I'm glad you're feeling happier .

14/04/2012 at 13:37
I'm hoping to get to the gym later for a treadmill run. Not my favourite thing, but it's the only option I have today.
You fb too SOLB?
14/04/2012 at 19:16
Hello SOLB,
I hope you're not joggerphobist some of use are aspiring to be able to say I went for a 5k jog this morning
I've managed to hurt my hip while asleep. most peculiar. I finished the
Olympic Park run. Walked twice joint probs so me not happy bunny. The route was good, one lap and not too hot, wouldn't like to do it in hot weather as no shade at all, perhaps they will plant loads of trees once Games are over.
'Twas good thing I wasn't eating when I read by 'ecks post about broken biscuits made me laugh so much couldn't get me breath. Tomorrow I plan to plod may even reach jogging pace, I will think of you real runners.
Hugs to you all

15/04/2012 at 01:37
nope not really curlyplodder, just appealing to the masses. I'm helping my Mum get into running and am quite literally beaming with pride every time she adds another 60 secs running onto her run-walk programme, I know how hard it's been for her to get out there and get started and I think I appreciate the achievements that she hasn't even spotted yet.

Ouch to the hip, either you've been rather athletic in your sleep or you've been lying strangely lets hope for the latter and that it sorts itself out soon. Must have been frustrating when the joint probs forced a walk but still you finished the Olympic park run, so that's 3.5k more than me and 5k more than most

Can I come for a virtual plod with you tomorrow? I'm planning on repeating exactly the same one mile jog, I don't care about the distance or the speed just relieved to catch some endorphins ... I stayed cheerful for 5 hours today on the back of the run, the gloom kinda caught me up but it's not the same if you have a plan to chase it away again; even hope for temporary relief is still hope

How did the treadie run go by 'eck? I have to confess to being useless on a treadmill. I can't handle being able to just get off and stop .. it makes me pathetic and I decide I just can't go on, a thought that doesn't occur when I'm miles from home!

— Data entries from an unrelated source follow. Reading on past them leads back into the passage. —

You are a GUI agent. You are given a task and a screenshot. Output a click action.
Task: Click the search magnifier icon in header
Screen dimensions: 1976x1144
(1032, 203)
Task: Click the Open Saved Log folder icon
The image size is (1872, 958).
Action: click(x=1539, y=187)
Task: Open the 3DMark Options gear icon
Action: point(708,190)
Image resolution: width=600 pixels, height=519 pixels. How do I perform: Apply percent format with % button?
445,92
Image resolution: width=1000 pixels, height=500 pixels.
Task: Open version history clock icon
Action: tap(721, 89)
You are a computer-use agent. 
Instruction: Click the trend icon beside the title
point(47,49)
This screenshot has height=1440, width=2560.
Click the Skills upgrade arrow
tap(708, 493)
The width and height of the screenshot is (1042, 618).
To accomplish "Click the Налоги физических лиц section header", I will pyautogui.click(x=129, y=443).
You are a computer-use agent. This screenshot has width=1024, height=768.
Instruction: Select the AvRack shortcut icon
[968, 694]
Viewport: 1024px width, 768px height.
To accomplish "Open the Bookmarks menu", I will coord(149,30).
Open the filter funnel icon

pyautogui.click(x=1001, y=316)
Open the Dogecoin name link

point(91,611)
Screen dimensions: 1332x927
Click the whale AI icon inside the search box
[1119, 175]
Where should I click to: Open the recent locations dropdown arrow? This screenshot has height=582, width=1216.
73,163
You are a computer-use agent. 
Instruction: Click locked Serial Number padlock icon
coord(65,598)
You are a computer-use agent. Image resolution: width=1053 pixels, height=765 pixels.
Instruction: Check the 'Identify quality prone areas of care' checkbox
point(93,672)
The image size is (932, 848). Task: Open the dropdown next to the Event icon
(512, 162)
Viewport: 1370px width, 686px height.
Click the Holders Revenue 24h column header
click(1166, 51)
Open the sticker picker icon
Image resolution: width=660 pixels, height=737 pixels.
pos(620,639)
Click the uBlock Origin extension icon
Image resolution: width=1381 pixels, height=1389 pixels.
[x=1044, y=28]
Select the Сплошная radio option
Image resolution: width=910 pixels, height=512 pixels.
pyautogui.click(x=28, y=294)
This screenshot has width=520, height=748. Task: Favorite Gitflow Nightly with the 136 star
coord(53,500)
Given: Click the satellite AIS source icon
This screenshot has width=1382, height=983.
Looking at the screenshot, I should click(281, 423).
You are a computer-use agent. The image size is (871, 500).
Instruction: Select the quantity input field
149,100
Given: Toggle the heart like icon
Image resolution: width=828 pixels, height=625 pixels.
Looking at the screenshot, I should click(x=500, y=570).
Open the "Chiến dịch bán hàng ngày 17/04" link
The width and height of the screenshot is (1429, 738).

Yes I'm on FB too, though to be honest I only post utter drivel. It demonstrates a major sugar addiction, an aptitude for stating the obvious in a convoluted way and shows the whole world how very supportive & lovely my friends are. I'll gladly add you if you like, but I can guarantee you'll be bored within about 5 minutes on my profile

Ben-o thank you so much for your support, meant a lot that you cared

I really must get some sleep but I'm too tired if that makes any sense. gonna just try to read for a bit. I am naughtily not taking the increased anti-psychotics am taking my old dose and will talk to my therapist about it on Monday. I just can't cope with the zombie pills and I think hope has caught me unawares so no need to be sedated to prevent bridge hopping.